Mexico is the number one destination for US expats. The US State department estimates that there are over 1 million American citizens living in Mexico, and it’s easy to understand why. A heady combination of high levels of personal freedom, low taxes, a relaxed culture and a friendly people gives Mexico a wide appeal.
Factor in that it’s within driving distance of the US, has a lower cost of living (which has a particular appeal to retired Americans, letting their pensions go further), a year-round warm climate, delicious food, and there are lots of other Americans already there, and you may start to wonder why we haven’t all moved there.
American expats in Mexico tend to live in 3 main zones: along the border in Tijuana (from where many commute to work in Southern California), Mexicali, and Juarez; along the coasts, for the idylic beaches; and in some the picturesque former Spanish colonial towns and cities of the interior, notably Chapala, San Miguel de Allende, Guadalajara, and Monterrey.
If you’re thinking of taking the plunge, or even just spending some of the year there, here are our top tips for American expats in Mexico:
1. Learn some Spanish.
In some places, especially those geared up for tourism, lots of people speak some English, however wherever you are you’ll find life both easier and more enjoyable if you can speak some Spanish.
2. Sort out your visa.
If you want to spend more than six months a year in Mexico, you’ll need a residency visa. It can be fairly easily obtained from any Mexican consulate in the US, if you can prove that you have the funds to support yourself once you move, such as proof of a pension. You start off on a temporary visa, which can be renewed for up to 4 years, after which you can apply for a permanent visa. To obtain a visa to work in Mexico, you need to already have a job offer there.
3. Cultivate patience.
While the relaxed culture is for many a plus, it can also prove frustrating when you are used to the customer always being right. The ability to relax and remain calm when you have returned somewhere 4 times to be told ‘mañana’ again is invaluable.
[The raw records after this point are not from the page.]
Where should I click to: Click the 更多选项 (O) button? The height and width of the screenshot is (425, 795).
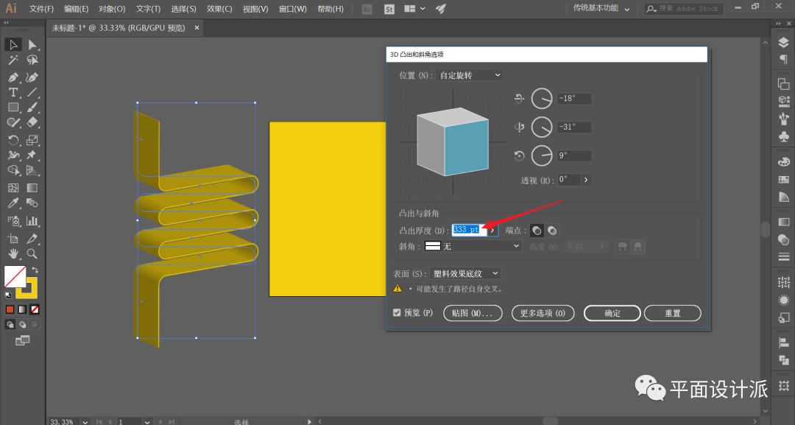[543, 313]
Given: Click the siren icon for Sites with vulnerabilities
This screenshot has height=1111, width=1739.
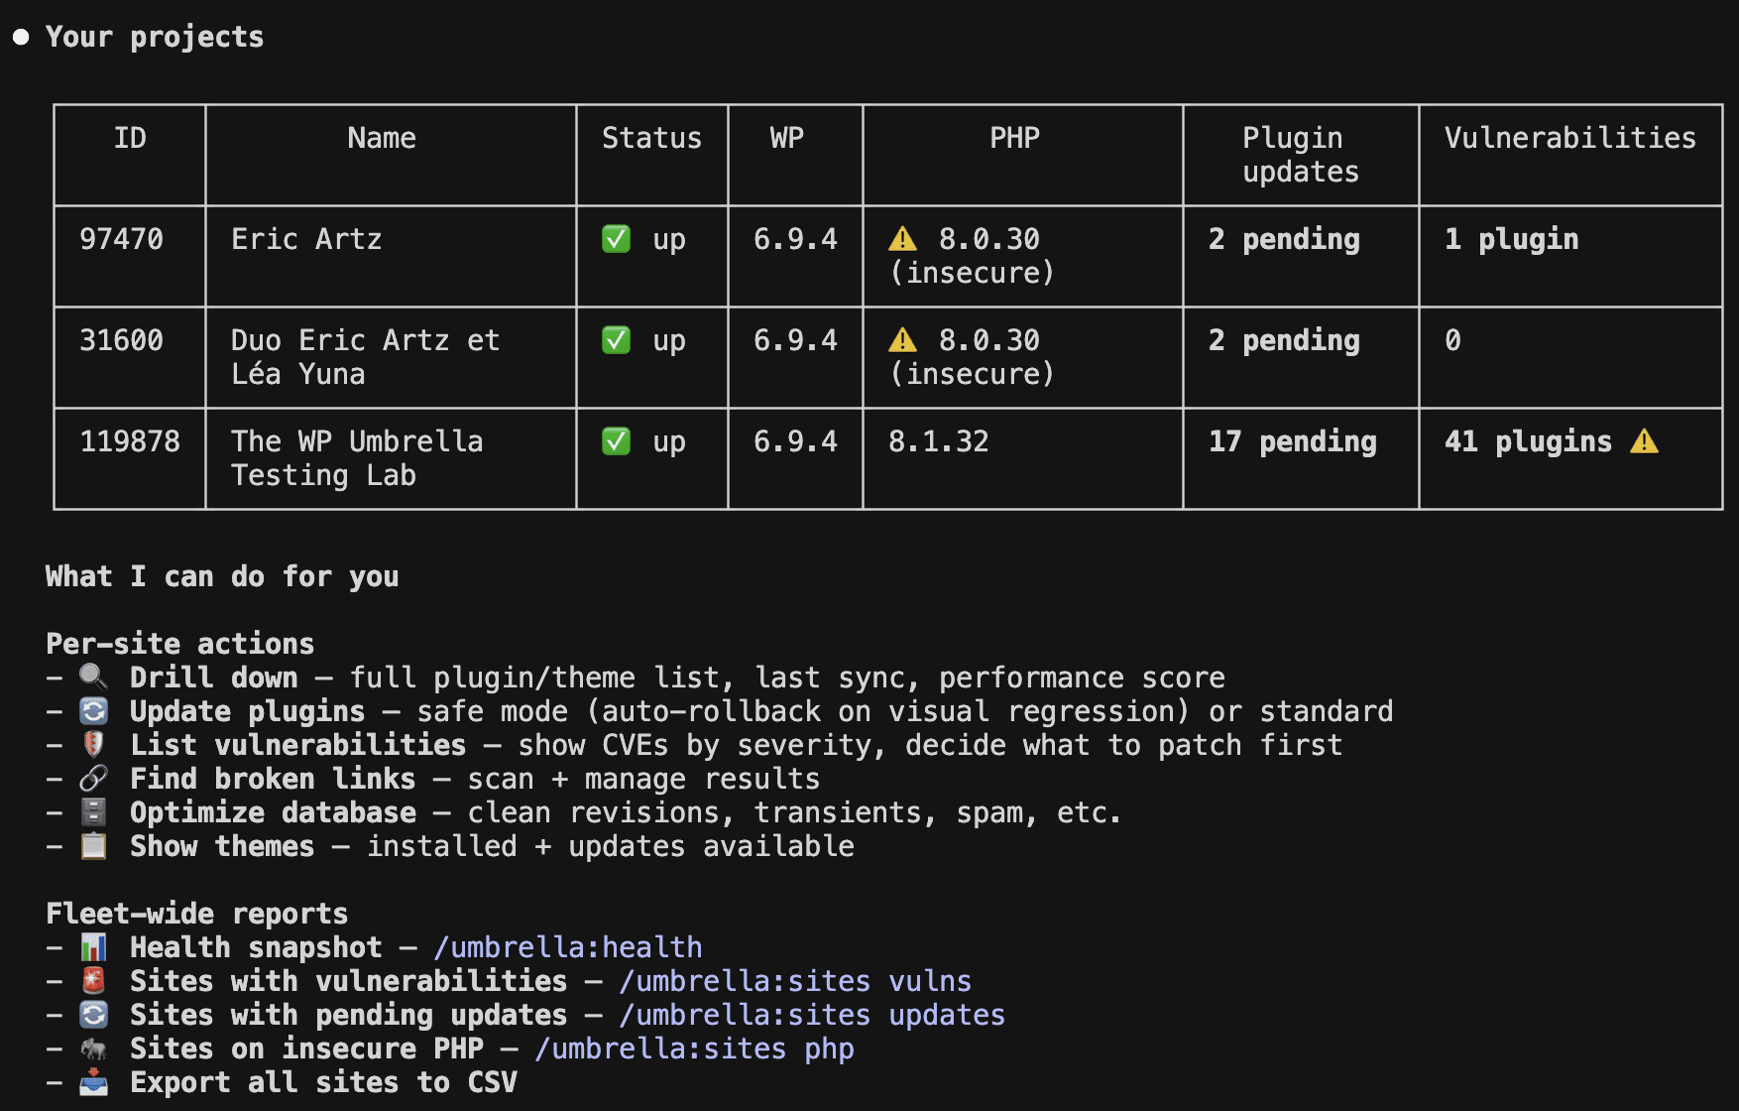Looking at the screenshot, I should click(93, 981).

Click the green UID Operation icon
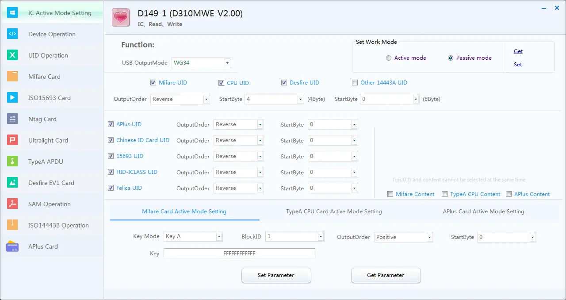12,55
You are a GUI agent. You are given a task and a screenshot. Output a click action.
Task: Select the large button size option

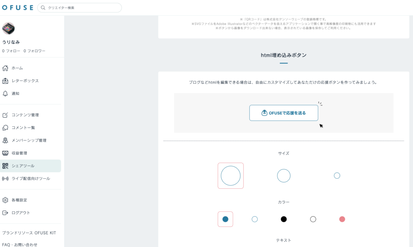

4. Explore the culture, sensitively, and ideally contribute something.
Considering how close it is to the US, Mexico has a surprisingly different culture. Embrace it, but be sensitive. Many people are poor, and it’s always better to contribute rather than cause resent.
5. Get some professional tax advice.
There are extra tax filing requirements when you are living outside the US so do a bit of due diligence and find out your obligations at the outset.